Dilated cardiomyopathy (DCM) is a key cause of heart failure, marked by enlargement and dysfunction of the left ventricle. While some genetic factors are known, the contribution of non-coding variants, particularly in regulatory regions, remains largely unexplored. This study integrates chromatin interaction maps and multi-omics data to prioritize candidate regulatory elements and genes associated with DCM. Using Activity-by-Contact (ABC) and Capture Hi-C Omnibus Gene Score (COGS) methods, we compare DCM and control left ventricular (LV) tissues to identify gene-regulatory interactions underlying DCM pathology.
We generated 14.4 billion-HiC reads enabling the detection of 35.5 ± 10.7 million genomic (cis-)interactions in average. PC-HiC experiments generated 5.6 billion reads that we used to identify interacting regions of 18764 promoters. The ABC model was applied to Hi-C data from a cohort of left ventricle heart tissue samples including controls (n=9), and DCM (n=13), incorporating ATAC-seq and H3K27ac ChIP-seq data from ENCODE. This allowed for a comparison of enhancer activity and chromatin interactions, identifying significant enhancer-gene pairs specific to DCM and control conditions. The COGS pipeline was used to analyze PC-HiC data from DCM and control LV tissues, integrating two large DCM GWAS datasets to calculate gene prioritization scores. Besides, random-primer based RNA-Seq, WGS and methylation assays (Infinium EPIC) were performed in the same cohort. This approach enabled the identification of candidate genes likely influenced by DCM-associated regulatory variants, SNPs detected on the GWAS studies, highlighting differences in regulatory landscapes between DCM and control samples.

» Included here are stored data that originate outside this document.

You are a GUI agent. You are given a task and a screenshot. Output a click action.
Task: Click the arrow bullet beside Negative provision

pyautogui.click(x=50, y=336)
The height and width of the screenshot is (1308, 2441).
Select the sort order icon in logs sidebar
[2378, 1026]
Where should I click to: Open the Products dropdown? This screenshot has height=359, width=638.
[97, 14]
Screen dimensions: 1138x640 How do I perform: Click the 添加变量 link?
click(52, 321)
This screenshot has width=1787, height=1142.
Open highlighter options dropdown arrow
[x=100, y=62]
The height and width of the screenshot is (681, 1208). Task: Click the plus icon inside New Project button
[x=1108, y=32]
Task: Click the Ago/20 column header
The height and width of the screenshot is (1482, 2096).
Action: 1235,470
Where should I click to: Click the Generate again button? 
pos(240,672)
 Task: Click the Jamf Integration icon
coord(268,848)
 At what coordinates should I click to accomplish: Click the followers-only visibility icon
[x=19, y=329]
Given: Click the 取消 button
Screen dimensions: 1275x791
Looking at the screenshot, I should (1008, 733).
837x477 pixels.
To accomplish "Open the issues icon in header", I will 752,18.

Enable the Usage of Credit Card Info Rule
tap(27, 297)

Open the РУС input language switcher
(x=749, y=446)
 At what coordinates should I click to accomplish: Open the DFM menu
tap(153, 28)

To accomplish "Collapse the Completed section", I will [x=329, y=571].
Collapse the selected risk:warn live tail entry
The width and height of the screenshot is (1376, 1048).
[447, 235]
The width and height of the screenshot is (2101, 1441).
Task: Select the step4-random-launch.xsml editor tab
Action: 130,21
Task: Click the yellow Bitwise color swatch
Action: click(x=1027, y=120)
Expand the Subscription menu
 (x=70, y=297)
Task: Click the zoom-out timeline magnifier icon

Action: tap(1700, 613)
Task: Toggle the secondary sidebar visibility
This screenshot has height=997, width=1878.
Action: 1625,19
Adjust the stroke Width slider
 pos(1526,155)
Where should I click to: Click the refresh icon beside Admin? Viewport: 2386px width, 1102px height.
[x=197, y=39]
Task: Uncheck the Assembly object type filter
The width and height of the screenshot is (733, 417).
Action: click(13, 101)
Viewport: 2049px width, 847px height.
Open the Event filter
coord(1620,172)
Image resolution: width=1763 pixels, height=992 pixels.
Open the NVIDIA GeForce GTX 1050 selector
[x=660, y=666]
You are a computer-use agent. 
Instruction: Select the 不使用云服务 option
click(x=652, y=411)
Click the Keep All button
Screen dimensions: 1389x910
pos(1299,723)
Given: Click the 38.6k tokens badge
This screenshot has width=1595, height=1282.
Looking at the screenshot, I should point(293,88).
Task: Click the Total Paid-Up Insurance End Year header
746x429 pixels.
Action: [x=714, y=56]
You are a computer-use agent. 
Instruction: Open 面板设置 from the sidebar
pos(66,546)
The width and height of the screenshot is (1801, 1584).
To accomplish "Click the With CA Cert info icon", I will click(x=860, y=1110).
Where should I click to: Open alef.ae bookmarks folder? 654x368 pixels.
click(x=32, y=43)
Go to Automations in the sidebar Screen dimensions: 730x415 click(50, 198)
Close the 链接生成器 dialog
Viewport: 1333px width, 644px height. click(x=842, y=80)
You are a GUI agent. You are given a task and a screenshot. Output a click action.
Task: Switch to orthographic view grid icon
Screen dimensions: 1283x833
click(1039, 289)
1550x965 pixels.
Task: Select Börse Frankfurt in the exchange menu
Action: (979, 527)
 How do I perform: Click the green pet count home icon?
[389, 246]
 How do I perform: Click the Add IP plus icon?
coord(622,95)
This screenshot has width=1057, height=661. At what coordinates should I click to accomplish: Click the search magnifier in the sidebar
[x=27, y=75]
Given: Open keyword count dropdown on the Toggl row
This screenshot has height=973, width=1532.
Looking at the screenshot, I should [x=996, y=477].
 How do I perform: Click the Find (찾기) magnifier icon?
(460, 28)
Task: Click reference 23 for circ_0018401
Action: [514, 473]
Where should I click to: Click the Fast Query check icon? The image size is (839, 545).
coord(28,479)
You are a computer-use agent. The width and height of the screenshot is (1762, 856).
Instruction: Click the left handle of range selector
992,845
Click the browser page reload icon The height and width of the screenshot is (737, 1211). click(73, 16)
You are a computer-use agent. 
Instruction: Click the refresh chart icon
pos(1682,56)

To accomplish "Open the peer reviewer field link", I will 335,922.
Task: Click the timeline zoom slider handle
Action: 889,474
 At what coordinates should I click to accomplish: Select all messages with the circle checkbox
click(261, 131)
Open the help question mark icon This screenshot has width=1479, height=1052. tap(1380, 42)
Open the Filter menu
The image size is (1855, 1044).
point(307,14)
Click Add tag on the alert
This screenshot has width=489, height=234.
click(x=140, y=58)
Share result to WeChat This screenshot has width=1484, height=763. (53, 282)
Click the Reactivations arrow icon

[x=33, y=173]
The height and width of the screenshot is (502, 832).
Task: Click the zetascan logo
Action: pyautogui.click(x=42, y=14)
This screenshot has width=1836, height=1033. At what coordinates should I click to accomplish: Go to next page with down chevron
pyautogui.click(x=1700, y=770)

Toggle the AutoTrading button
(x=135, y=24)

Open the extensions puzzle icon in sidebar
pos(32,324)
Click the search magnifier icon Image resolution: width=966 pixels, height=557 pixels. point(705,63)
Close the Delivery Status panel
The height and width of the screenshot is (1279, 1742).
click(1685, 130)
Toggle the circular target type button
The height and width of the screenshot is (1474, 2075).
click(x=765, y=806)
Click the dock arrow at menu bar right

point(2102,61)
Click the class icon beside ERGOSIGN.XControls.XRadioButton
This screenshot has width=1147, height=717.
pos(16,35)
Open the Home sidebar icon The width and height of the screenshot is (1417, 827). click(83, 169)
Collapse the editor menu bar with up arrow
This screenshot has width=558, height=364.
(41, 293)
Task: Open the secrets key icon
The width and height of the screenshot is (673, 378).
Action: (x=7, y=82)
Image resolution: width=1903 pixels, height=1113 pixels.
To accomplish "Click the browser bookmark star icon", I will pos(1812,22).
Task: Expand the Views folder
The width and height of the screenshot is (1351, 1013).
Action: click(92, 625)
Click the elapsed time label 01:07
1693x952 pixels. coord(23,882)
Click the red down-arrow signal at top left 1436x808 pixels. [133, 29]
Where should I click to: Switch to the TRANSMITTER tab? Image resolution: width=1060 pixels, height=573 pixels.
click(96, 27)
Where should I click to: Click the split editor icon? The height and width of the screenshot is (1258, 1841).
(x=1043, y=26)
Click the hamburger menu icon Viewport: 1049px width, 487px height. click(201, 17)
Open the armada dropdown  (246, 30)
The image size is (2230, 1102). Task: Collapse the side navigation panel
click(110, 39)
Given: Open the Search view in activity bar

ABC analysis identified 128709 enhancer-gene interactions in DCM tissue, displaying elevated H3K27ac and ATAC-seq signals in DCM tissues, suggesting active regulatory roles. In control LV tissue, 109771 enhancer-gene pairs were identified, of which 5.2% of the genes showed no overlap with DCM-specific interactions, indicating DCM-specific regulatory shifts. The COGS prioritization approach highlighted 68 genes by correlating fine mapped SNP signals from the GWAS DCM-trait to gene coding regions, using the promoter interacting regions. The prioritized genes included known, such as: FLNC, BAG3 and LMNA, which are associated with cardiac muscle integrity and sarcomere contraction; as well as novel candidates. Both ABC and COGS approaches converged on relevant locus, where enhancer activity corresponded to increased expression of genes. Pathway enrichment analysis showed that 39.7% of prioritized genes mapped to pathways essential for cardiac muscle contraction, while 22.1% were linked to inflammatory signalling and response, underscoring their relevance to DCM pathology.
By integrating ABC and COGS approaches with chromatin interaction data from both DCM and control LV tissues, this study identifies regulatory elements and candidate genes implicated in DCM, emphasizing disease-specific enhancer-promoter interactions. These findings highlight non-coding regions as key contributors to DCM, offering insights into regulatory mechanisms as potential therapeutic targets for heart disease.